What you will do: Render the lines of the listing as a numbered list, leaving out blank lines, starting with the line that contains "Viewport: 779px width, 556px height." and going on through the line that contains "Click the Minutes". Include only those lines.

Data records:
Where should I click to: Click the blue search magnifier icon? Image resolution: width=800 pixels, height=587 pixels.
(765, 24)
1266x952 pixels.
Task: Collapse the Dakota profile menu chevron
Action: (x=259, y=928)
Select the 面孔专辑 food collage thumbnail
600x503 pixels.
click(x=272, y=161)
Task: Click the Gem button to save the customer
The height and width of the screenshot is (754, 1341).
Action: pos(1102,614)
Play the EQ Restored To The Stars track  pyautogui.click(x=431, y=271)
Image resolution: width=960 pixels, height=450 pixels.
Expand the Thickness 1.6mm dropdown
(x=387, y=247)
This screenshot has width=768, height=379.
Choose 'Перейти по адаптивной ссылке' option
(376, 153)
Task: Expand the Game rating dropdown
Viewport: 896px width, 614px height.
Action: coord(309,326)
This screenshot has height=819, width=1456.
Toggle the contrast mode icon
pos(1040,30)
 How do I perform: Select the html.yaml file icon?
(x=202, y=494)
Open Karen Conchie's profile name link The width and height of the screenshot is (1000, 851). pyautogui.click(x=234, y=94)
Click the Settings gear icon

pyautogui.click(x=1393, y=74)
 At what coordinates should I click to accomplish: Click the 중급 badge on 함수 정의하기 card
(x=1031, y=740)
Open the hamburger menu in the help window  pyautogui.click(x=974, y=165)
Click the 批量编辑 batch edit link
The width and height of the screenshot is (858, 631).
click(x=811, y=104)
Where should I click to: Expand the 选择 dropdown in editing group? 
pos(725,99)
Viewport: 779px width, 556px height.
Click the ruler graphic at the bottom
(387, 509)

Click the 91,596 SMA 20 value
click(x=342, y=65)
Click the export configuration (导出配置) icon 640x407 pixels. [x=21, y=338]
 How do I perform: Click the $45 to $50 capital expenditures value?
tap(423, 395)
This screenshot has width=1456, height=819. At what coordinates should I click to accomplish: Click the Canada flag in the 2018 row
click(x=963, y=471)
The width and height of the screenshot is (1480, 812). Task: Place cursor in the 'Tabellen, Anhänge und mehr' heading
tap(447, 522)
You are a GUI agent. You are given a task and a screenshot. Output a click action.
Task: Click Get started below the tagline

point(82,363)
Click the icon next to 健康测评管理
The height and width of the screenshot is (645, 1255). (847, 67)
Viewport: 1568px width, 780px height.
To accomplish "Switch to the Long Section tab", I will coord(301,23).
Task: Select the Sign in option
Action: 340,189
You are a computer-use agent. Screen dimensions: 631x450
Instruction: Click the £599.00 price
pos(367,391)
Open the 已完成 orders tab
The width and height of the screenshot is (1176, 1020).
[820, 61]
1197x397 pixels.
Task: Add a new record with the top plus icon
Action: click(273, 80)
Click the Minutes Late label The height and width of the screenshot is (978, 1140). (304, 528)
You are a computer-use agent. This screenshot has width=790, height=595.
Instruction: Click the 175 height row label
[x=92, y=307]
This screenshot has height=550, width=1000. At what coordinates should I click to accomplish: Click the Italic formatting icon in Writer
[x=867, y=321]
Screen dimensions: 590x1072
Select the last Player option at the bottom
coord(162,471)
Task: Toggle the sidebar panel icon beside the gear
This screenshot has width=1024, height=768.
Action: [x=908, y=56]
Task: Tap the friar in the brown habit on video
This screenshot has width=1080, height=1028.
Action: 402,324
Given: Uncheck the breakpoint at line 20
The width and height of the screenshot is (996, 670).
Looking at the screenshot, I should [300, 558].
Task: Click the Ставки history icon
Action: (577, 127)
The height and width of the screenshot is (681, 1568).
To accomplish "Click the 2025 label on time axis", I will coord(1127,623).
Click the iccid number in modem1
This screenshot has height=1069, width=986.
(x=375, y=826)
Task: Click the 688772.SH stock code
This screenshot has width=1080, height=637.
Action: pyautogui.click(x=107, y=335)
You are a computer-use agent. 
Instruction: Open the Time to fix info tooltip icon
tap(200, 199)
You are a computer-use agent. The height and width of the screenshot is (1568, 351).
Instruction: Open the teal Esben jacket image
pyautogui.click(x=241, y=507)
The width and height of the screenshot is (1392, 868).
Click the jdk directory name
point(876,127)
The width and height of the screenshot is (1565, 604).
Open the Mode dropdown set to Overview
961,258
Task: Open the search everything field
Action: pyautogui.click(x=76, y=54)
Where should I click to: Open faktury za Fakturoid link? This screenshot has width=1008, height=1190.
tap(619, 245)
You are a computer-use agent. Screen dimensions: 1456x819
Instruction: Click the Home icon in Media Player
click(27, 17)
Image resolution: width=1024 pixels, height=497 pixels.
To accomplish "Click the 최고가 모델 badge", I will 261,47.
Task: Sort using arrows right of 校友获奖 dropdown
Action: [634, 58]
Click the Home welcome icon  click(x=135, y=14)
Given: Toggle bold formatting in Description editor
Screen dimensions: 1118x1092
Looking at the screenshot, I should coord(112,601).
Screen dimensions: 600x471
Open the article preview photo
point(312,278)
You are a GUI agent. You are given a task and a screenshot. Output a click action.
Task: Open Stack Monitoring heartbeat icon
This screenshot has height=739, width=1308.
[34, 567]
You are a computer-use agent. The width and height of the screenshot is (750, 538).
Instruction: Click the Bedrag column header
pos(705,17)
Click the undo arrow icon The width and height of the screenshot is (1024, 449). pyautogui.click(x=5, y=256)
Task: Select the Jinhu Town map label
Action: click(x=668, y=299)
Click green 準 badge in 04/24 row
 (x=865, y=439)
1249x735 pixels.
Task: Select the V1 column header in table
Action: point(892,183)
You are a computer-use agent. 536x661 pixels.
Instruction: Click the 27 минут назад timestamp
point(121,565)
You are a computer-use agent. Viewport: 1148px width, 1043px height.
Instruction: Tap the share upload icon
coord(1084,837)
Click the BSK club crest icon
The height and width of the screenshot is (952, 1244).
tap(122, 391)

Response to the task:
1. Viewport: 779px width, 556px height.
2. Click the ruler graphic at the bottom
3. (387, 509)
4. Click the 91,596 SMA 20 value
5. click(x=342, y=65)
6. Click the export configuration (导出配置) icon 640x407 pixels. [x=21, y=338]
7.  How do I perform: Click the $45 to $50 capital expenditures value?
8. tap(423, 395)
9. This screenshot has width=1456, height=819. At what coordinates should I click to accomplish: Click the Canada flag in the 2018 row
10. click(x=963, y=471)
11. The width and height of the screenshot is (1480, 812). Task: Place cursor in the 'Tabellen, Anhänge und mehr' heading
12. tap(447, 522)
13. You are a GUI agent. You are given a task and a screenshot. Output a click action.
14. Task: Click Get started below the tagline
15. point(82,363)
16. Click the icon next to 健康测评管理
17. The height and width of the screenshot is (645, 1255). (847, 67)
18. Viewport: 1568px width, 780px height.
19. To accomplish "Switch to the Long Section tab", I will coord(301,23).
20. Task: Select the Sign in option
21. Action: 340,189
22. You are a computer-use agent. Screen dimensions: 631x450
23. Instruction: Click the £599.00 price
24. pos(367,391)
25. Open the 已完成 orders tab
26. The width and height of the screenshot is (1176, 1020).
27. [820, 61]
28. 1197x397 pixels.
29. Task: Add a new record with the top plus icon
30. Action: click(273, 80)
31. Click the Minutes Late label The height and width of the screenshot is (978, 1140). (304, 528)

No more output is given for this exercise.